- **Records to use**
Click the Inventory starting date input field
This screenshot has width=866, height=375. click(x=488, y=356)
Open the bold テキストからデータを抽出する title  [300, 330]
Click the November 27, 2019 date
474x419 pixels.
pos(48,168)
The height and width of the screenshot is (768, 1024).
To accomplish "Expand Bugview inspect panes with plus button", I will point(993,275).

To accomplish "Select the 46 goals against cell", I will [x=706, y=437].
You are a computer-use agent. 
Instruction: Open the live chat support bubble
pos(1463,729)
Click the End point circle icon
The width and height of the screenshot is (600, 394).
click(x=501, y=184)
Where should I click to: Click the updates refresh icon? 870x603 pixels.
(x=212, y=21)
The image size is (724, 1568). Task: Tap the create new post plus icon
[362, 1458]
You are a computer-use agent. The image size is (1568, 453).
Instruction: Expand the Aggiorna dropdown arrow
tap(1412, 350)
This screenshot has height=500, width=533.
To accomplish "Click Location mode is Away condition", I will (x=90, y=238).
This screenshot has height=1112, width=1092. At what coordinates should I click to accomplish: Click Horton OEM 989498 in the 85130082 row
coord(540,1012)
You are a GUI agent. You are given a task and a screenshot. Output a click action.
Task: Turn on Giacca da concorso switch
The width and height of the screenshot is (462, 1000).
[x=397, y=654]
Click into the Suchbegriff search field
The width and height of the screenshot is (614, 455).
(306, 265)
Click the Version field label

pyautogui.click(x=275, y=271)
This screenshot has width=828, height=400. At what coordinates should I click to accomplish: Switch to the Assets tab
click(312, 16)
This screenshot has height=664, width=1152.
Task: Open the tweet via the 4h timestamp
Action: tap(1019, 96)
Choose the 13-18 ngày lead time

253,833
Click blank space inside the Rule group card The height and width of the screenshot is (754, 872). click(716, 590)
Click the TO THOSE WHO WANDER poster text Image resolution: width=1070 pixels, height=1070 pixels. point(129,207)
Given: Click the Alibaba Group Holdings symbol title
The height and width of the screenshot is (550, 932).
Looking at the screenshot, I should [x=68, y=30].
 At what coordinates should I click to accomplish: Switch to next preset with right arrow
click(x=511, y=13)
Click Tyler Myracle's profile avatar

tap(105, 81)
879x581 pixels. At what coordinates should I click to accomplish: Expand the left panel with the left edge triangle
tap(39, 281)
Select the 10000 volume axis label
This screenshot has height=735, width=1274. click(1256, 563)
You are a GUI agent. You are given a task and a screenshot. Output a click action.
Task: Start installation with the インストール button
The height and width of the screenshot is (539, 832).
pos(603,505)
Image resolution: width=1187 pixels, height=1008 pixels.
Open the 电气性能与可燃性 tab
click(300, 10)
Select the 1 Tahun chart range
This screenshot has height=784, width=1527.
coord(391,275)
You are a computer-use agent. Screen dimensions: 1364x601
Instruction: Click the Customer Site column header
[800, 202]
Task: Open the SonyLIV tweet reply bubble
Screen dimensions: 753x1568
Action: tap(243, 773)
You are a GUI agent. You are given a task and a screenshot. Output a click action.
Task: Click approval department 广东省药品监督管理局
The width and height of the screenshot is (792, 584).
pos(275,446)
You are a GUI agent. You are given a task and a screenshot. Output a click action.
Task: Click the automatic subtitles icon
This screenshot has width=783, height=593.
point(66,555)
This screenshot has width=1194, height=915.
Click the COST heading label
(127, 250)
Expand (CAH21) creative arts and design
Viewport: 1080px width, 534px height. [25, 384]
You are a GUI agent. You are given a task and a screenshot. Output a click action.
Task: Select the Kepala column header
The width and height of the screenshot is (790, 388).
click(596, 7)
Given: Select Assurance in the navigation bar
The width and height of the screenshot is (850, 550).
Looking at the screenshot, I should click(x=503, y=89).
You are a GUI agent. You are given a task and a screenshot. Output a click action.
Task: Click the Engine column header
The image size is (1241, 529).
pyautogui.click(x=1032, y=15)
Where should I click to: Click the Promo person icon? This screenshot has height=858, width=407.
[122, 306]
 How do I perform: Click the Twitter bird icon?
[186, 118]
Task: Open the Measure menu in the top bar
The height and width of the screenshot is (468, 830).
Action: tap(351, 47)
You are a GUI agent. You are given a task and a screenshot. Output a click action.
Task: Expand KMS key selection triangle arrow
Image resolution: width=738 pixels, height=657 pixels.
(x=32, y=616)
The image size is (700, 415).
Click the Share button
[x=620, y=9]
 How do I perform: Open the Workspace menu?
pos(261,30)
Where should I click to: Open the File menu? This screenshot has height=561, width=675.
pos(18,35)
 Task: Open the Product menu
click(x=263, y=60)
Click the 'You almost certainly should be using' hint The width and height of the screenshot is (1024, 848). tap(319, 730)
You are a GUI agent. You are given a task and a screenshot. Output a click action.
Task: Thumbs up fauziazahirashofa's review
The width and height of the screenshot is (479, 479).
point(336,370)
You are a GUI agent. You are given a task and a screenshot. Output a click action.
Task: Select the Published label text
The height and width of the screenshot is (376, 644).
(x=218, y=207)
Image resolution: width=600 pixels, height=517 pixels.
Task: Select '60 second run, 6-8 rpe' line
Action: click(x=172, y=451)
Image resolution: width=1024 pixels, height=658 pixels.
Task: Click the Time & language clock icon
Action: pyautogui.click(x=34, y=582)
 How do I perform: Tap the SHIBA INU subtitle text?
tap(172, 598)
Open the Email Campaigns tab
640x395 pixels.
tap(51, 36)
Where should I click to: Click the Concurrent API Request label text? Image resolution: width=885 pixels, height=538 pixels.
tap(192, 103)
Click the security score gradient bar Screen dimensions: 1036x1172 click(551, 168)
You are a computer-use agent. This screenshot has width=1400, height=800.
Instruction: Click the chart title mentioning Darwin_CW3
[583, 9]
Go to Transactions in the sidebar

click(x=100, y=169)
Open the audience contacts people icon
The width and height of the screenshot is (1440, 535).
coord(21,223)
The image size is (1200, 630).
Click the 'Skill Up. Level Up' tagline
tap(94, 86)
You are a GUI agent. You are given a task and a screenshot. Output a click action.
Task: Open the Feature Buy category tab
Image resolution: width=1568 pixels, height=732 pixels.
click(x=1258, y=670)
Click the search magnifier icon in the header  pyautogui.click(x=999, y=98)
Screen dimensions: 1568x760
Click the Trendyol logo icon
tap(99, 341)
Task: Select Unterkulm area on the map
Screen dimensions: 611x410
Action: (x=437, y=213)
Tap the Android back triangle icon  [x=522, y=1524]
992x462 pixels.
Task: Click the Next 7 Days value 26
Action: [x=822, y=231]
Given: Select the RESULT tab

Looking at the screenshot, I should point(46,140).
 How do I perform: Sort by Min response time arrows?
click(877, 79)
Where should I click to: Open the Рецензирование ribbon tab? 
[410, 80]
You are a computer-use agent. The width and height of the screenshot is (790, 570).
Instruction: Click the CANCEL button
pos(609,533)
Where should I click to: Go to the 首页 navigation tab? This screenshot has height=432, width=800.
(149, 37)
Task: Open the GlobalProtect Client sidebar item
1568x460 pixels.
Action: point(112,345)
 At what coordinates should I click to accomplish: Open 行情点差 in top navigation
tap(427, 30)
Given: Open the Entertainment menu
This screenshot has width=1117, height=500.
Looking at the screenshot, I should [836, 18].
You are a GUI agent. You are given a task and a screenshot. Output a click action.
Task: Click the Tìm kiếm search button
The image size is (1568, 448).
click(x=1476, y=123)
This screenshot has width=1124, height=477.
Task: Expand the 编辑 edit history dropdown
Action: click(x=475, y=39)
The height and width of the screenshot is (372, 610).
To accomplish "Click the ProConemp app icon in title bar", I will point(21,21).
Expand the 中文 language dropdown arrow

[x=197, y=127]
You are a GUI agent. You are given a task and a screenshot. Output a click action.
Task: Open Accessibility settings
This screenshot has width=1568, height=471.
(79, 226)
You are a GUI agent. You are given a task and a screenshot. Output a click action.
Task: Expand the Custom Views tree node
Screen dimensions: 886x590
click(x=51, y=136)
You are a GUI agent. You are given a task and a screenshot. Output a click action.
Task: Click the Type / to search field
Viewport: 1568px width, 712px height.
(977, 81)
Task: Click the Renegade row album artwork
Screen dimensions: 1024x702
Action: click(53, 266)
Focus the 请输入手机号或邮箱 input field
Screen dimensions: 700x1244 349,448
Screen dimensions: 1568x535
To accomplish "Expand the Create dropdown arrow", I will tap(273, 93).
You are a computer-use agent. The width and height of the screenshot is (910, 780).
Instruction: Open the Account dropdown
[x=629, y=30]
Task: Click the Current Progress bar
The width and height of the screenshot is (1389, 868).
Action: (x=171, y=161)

- **Exercise requirements**
Copy down each line in the entries that has the word "computer".

- **Answer area**
You are a computer-use agent. 
You are a computer-use agent. The image size is (1568, 453).
You are a computer-use agent. Screen dimensions: 1364x601
You are a computer-use agent. This screenshot has width=1400, height=800.
You are a computer-use agent. The width and height of the screenshot is (790, 570).
You are a computer-use agent. The width and height of the screenshot is (910, 780).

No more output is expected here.